The fire crackled quietly in the hearth, but the heat it gave off did nothing to ease the cold knot of dread inside Elena's chest.

It had been days since the disaster at Mine Thirteen. Days since she last saw Seamus walk out the manor doors, jaw tight, guilt buried in his eyes. He had not returned. Not even a letter.

She understood why. The explosion had taken too many lives. Miners he knew by name, men who had grown up on the estate. Men with wives and children of their own.

Still, understanding did little to soothe the ache of absence.

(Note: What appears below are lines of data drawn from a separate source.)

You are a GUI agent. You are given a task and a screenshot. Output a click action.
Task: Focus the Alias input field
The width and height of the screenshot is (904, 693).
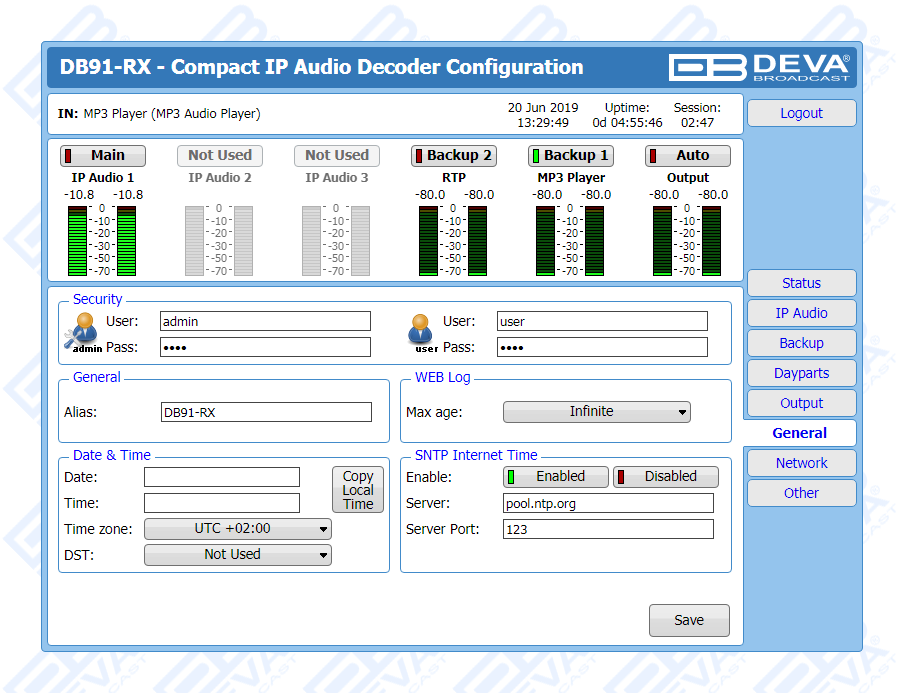pos(265,412)
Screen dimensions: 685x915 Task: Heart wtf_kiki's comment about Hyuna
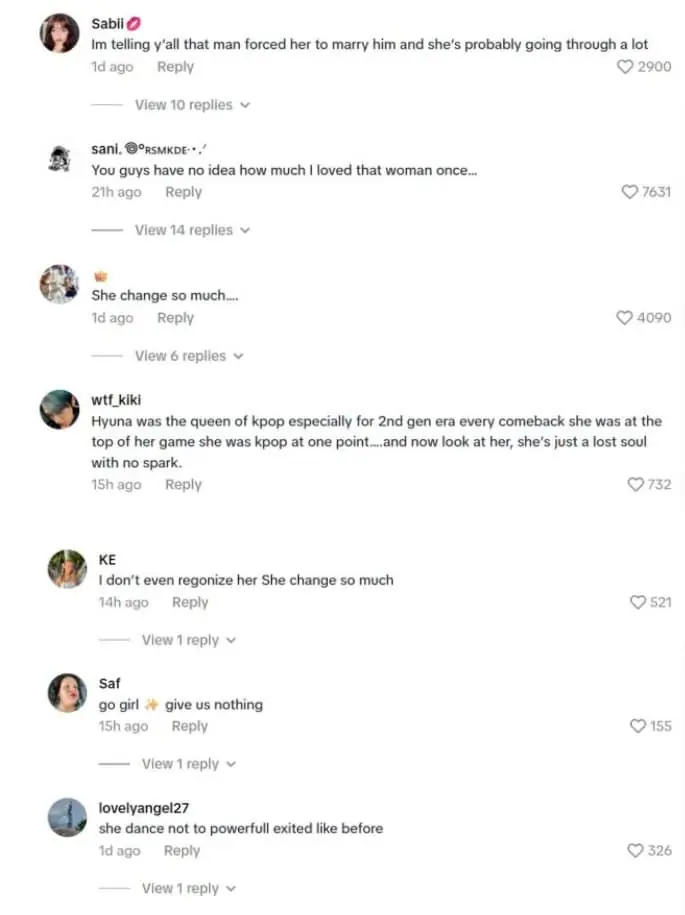click(635, 484)
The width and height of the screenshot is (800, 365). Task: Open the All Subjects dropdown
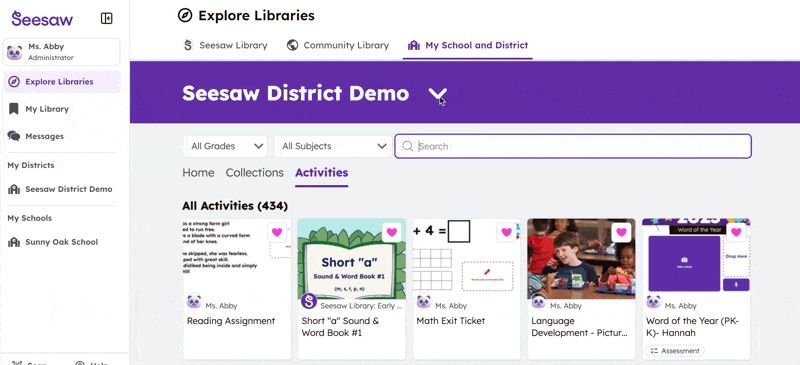coord(333,146)
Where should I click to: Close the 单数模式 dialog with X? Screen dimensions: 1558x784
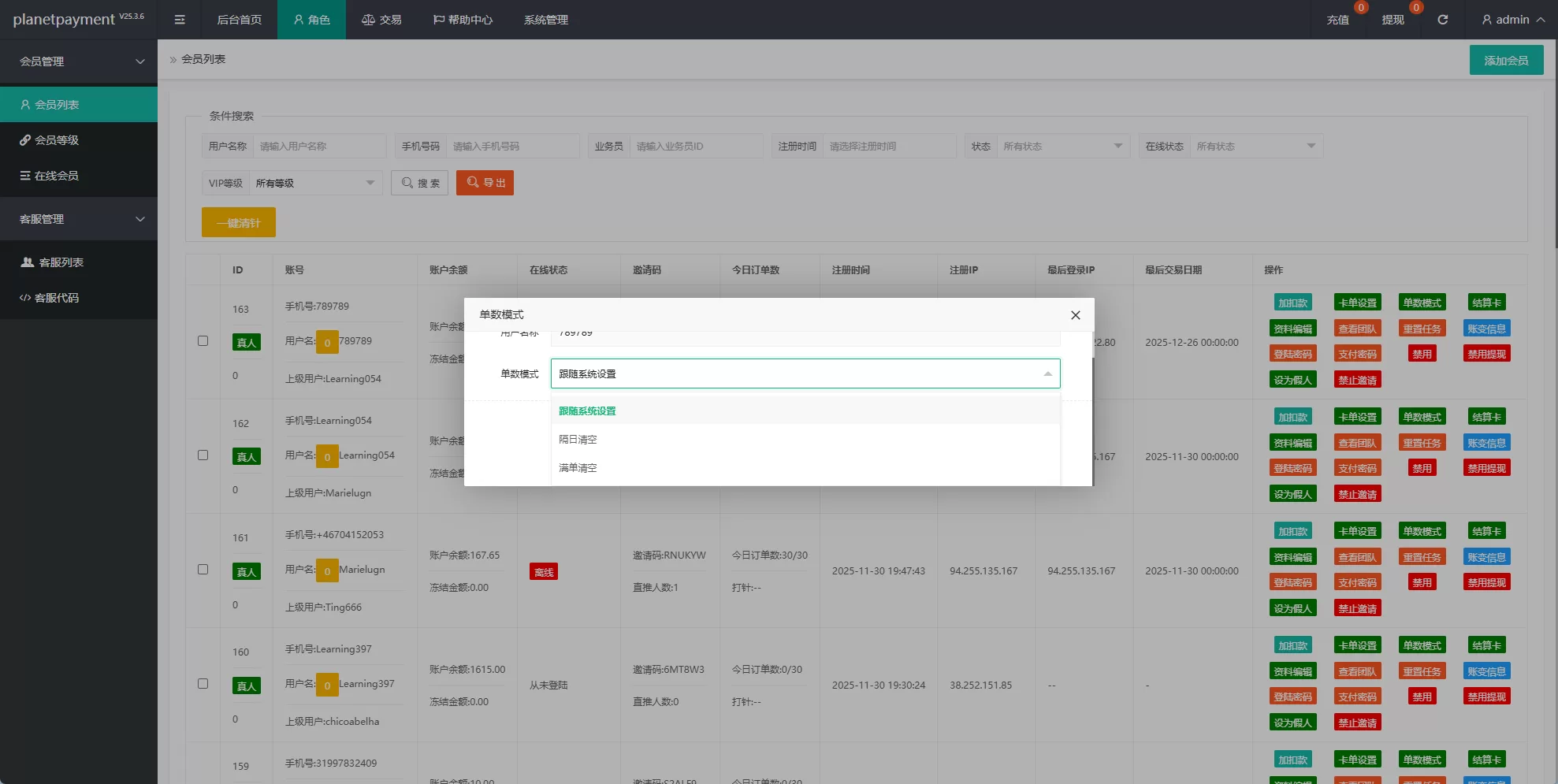1075,315
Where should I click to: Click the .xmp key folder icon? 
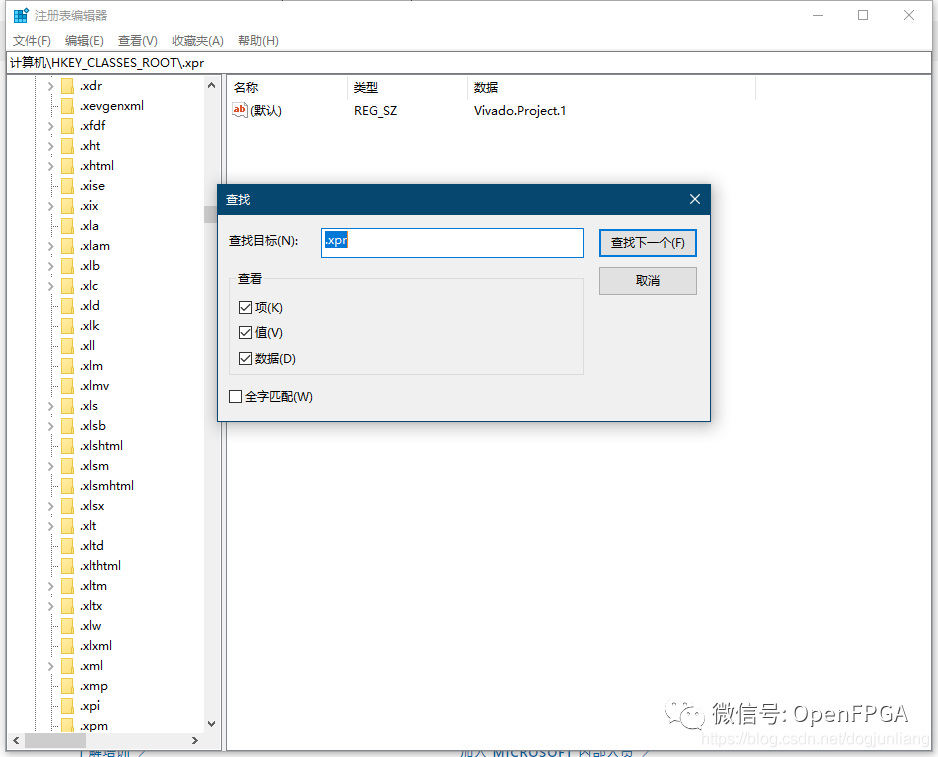[x=65, y=685]

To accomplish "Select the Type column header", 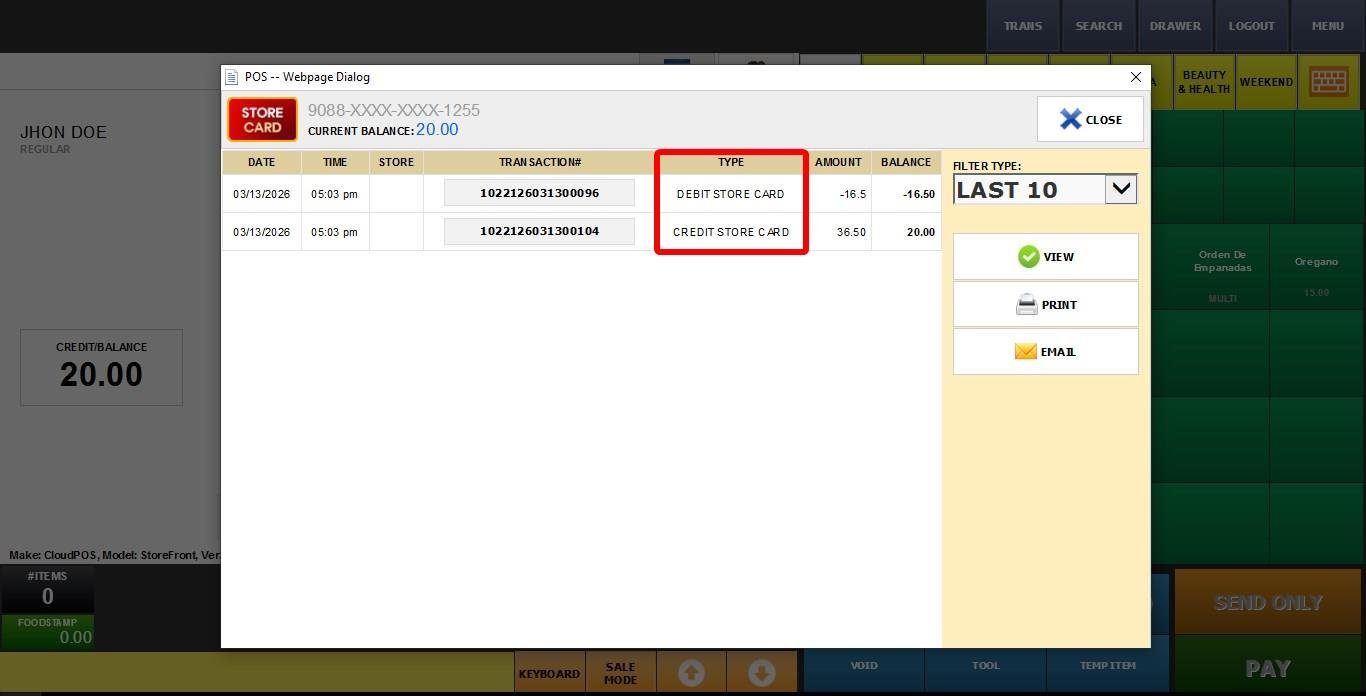I will click(x=731, y=162).
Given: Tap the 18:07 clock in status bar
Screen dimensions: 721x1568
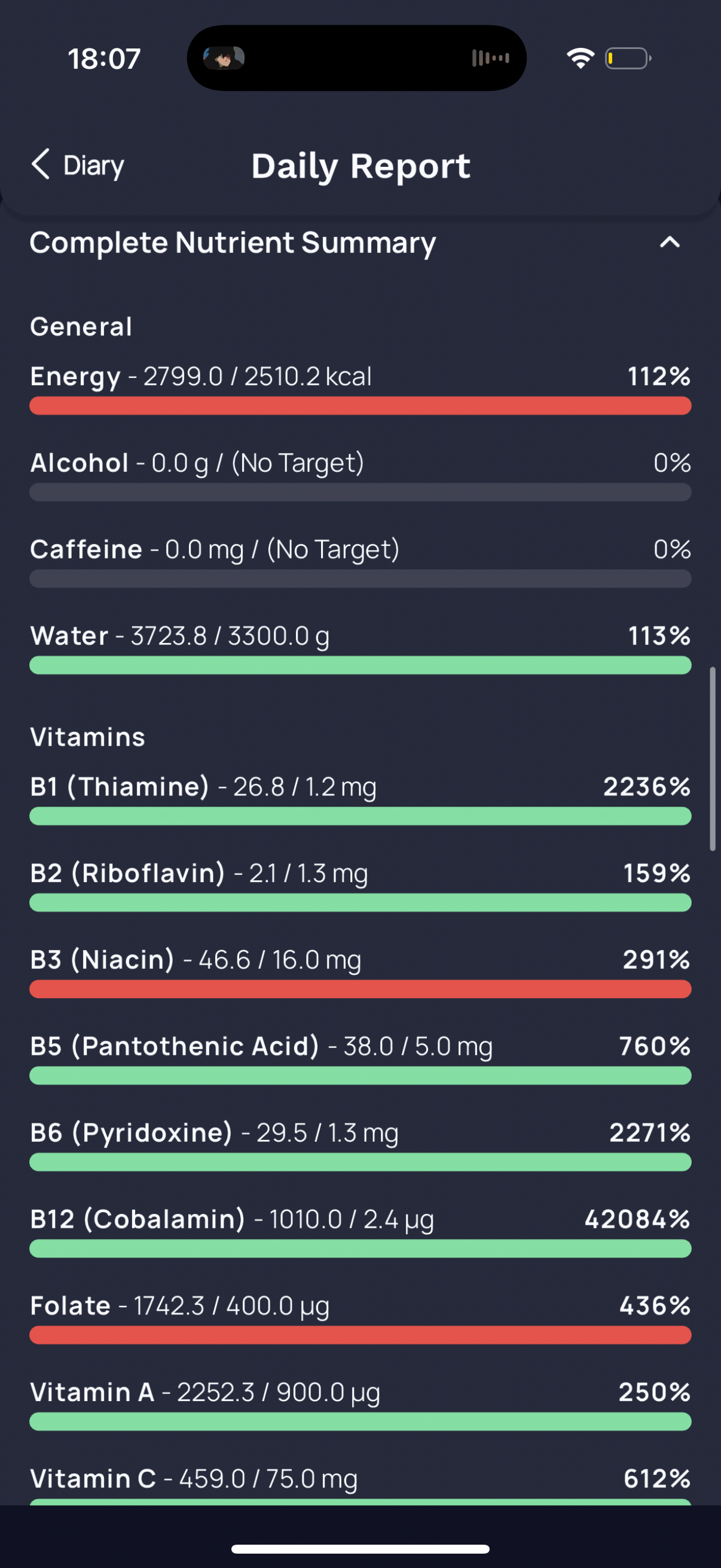Looking at the screenshot, I should (104, 59).
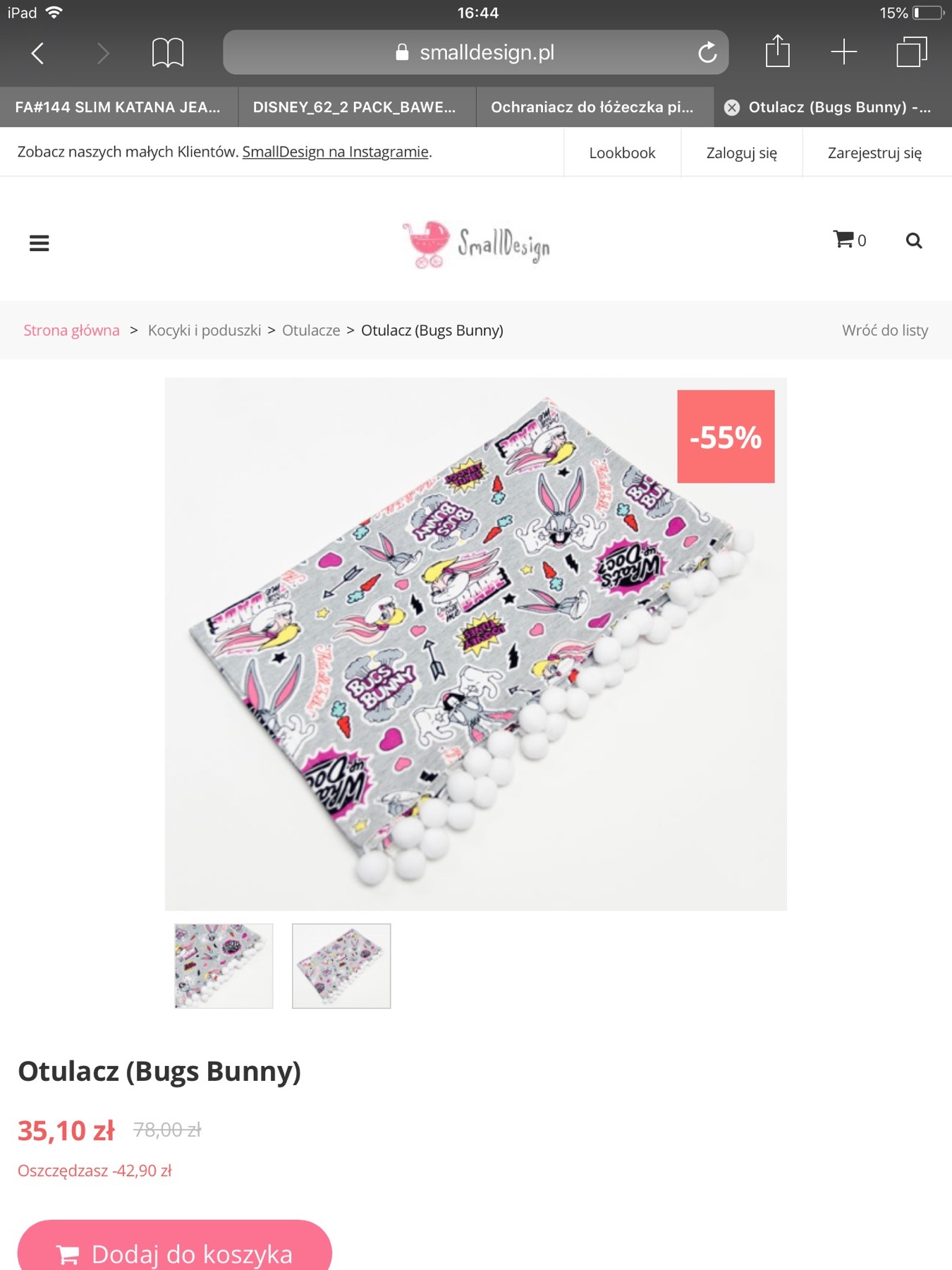Open SmallDesign na Instagramie link
Image resolution: width=952 pixels, height=1270 pixels.
(x=336, y=152)
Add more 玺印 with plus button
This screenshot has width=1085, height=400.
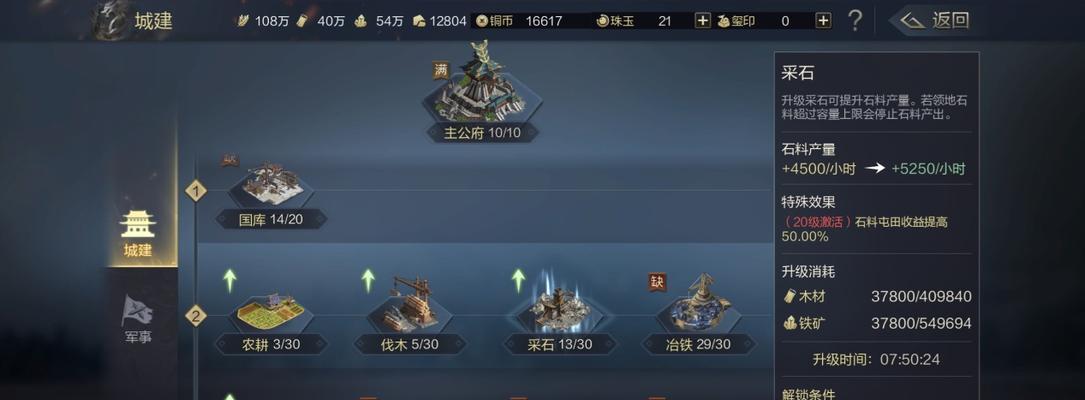(823, 21)
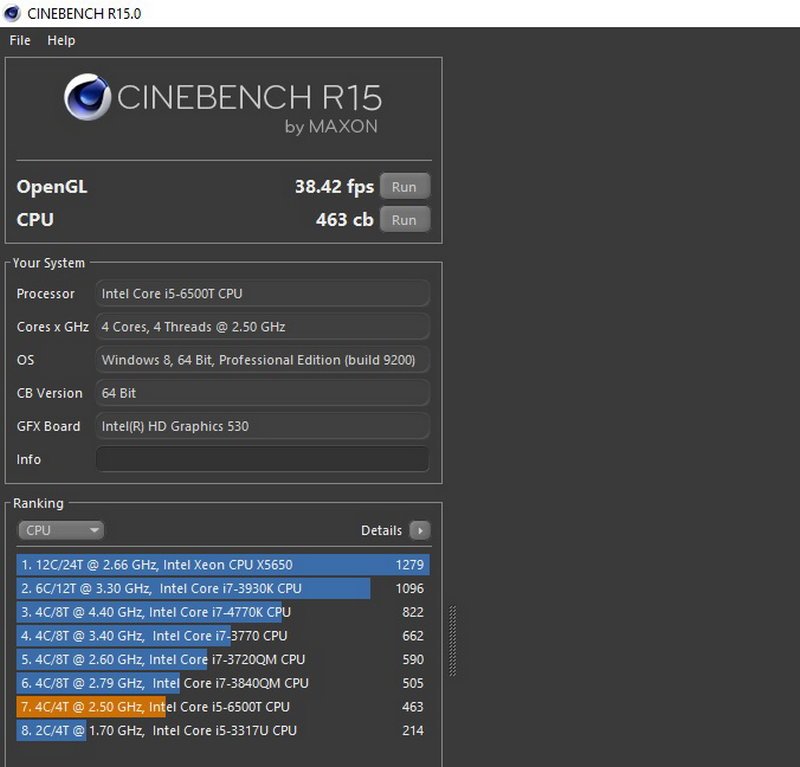This screenshot has width=800, height=767.
Task: Select the Processor field value
Action: pos(262,294)
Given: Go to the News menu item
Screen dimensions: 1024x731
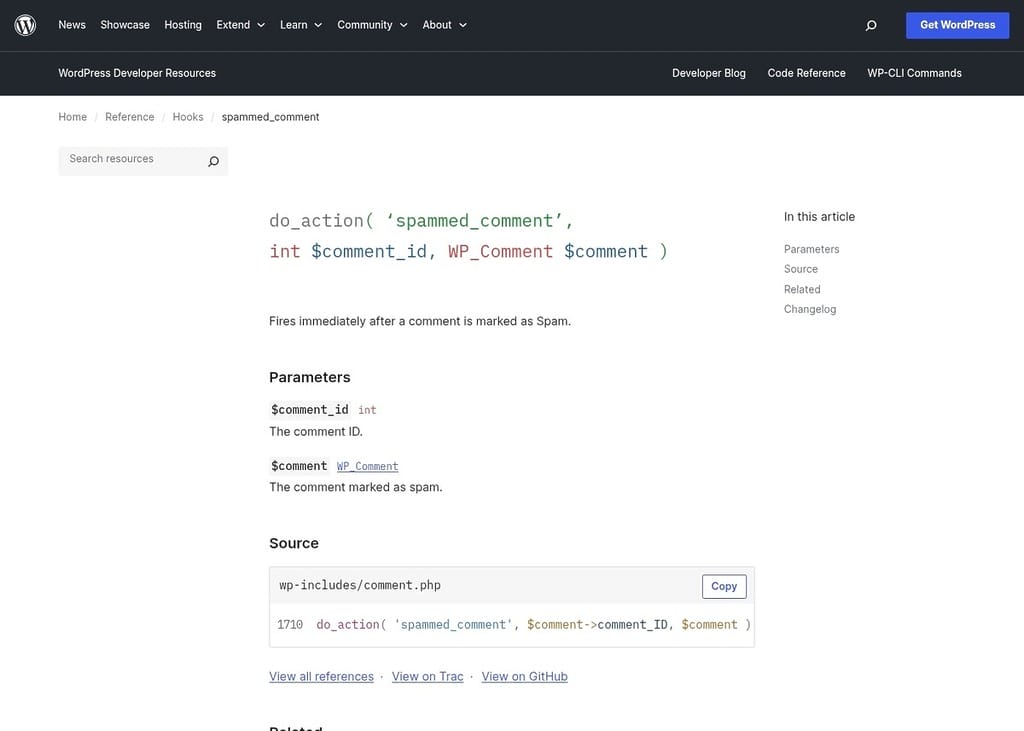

Word trickled in through Kenneth and the stewards: over twenty confirmed dead. Dozens more injured. One of the main mana veins had collapsed completely—an economic blow the estate could ill afford. Seamus had remained on-site, directing recovery efforts and personally aiding in the retrieval of bodies from the rubble.

It was taking its toll.

And Elena… could only wait.

Wrapped in a heavy shawl, she sat before the fire, its orange glow flickering across her face, casting her in warm light that didn't reach her eyes. The same scroll of genealogy she had been reading weeks ago lay unopened on the side table. She hadn't touched it since the morning she learned she was carrying a child.

A child. Hers and Seamus's. And he didn't even know if he wanted it.

That thought chilled her more than the stone walls ever could.

She had barely stirred when the knock came.

Three soft raps on the hidden side door—the one servants used, tucked away at the back of the estate.

Elena's gaze lifted slowly, not in alarm but in instinctive hope. A moment later, the latch turned with a soft click, and in slipped the Behike, wrapped in deep woven layers of night-colored wool, golden embroidery tracing protective sigils down the hem of her cloak.

Elena's lips parted in surprise. "You came."

The Behike smiled, the firelight catching on the lines of her face, ancient and wise. "I told you I would, didn't I?" She drew back her hood and stepped fully into the chamber. "Besides, this child needs us."

Elena blinked, her heart stumbling at that word. Us.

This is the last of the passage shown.